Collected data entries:
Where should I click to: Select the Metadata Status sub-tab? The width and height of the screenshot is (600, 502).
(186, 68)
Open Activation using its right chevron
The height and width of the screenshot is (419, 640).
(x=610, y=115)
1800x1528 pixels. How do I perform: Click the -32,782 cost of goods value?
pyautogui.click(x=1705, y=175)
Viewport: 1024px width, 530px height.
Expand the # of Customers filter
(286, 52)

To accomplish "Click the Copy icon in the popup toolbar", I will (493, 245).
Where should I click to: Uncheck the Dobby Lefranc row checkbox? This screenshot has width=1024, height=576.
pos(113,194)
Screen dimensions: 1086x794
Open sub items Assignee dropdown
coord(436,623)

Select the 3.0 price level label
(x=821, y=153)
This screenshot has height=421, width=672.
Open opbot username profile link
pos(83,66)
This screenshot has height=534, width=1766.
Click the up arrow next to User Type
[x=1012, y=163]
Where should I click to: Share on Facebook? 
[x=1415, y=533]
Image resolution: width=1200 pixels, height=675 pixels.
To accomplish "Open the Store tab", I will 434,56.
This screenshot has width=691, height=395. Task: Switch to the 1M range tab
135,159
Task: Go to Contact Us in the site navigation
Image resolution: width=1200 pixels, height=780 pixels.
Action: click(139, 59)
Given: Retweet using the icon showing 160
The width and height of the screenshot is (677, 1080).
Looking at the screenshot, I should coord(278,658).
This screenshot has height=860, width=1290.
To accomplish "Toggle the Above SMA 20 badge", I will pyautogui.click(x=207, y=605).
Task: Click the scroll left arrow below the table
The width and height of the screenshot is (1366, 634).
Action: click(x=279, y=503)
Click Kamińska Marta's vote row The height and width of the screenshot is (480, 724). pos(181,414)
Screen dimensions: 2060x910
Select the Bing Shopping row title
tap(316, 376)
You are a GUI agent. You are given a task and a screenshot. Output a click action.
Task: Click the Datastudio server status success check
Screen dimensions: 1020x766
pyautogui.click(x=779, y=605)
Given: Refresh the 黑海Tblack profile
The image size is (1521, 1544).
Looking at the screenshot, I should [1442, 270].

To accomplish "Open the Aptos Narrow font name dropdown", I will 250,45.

> [What the task asks]: Show every line above where "accomplish" is found.

> [Exercise response]:
To accomplish "Click the Copy icon in the popup toolbar", I will (493, 245).
To accomplish "Open the Store tab", I will 434,56.
To accomplish "Toggle the Above SMA 20 badge", I will pyautogui.click(x=207, y=605).
To accomplish "Open the Aptos Narrow font name dropdown", I will 250,45.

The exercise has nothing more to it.